-- Input follows --

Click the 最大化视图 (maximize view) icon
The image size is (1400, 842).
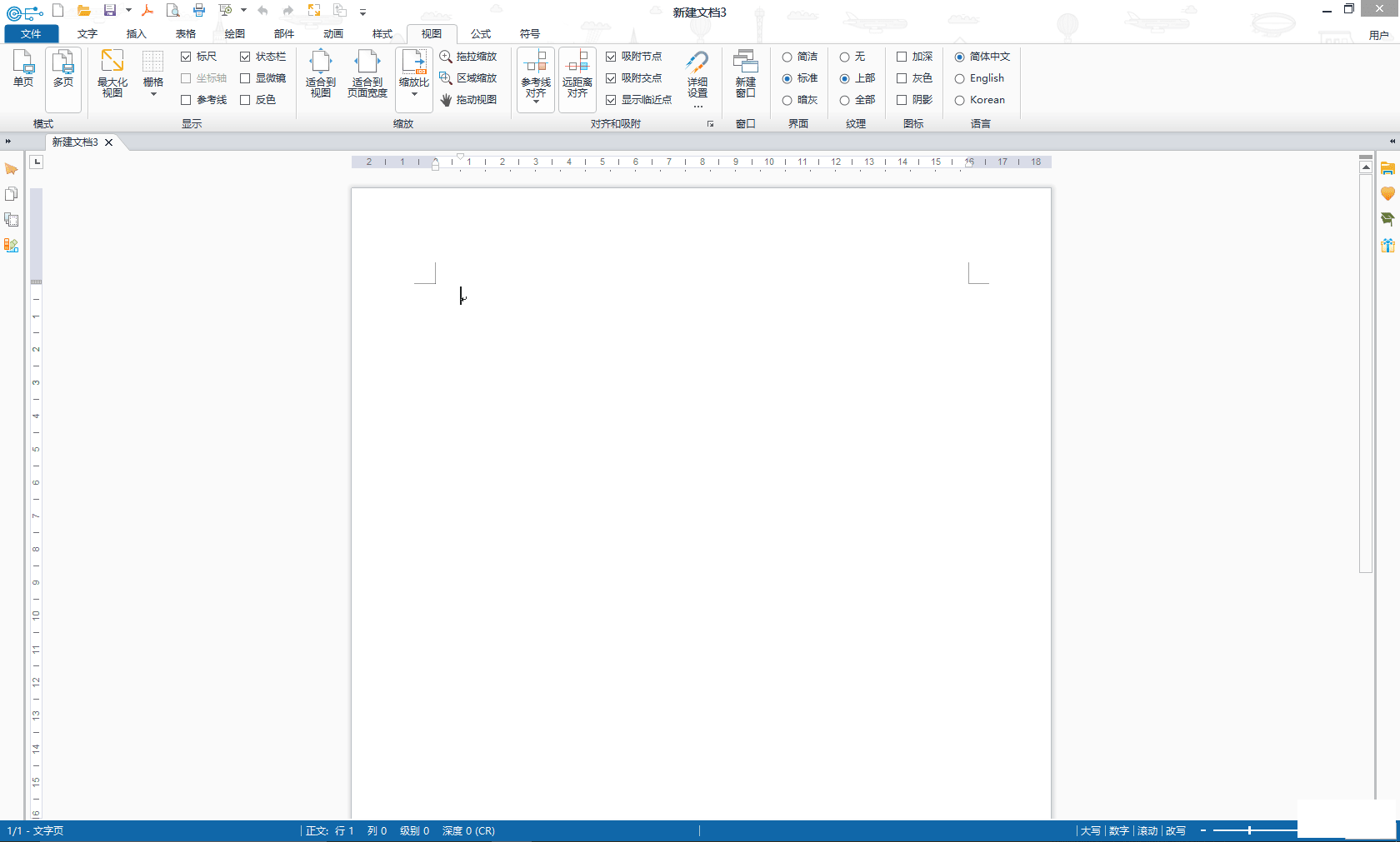112,72
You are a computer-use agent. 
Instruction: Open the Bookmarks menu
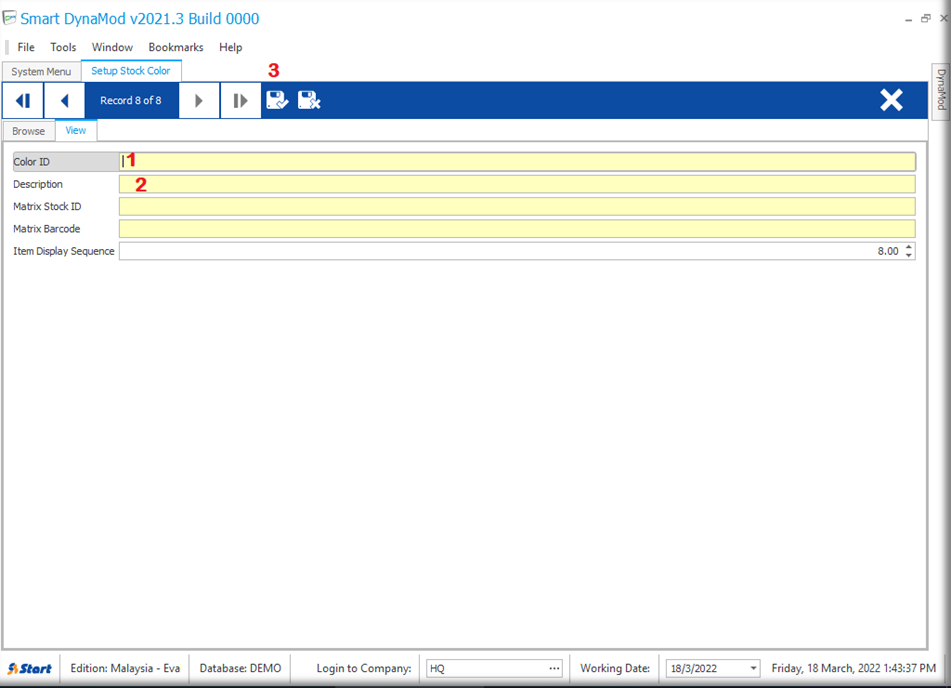(x=175, y=47)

-- Input concluded --

Goal of the exercise: The answer is the full set of records printed exactly, less the pictures.

Task solution:
Click the 最大化视图 (maximize view) icon
The image size is (1400, 842).
112,72
You are a computer-use agent. 
Instruction: Open the Bookmarks menu
(x=175, y=47)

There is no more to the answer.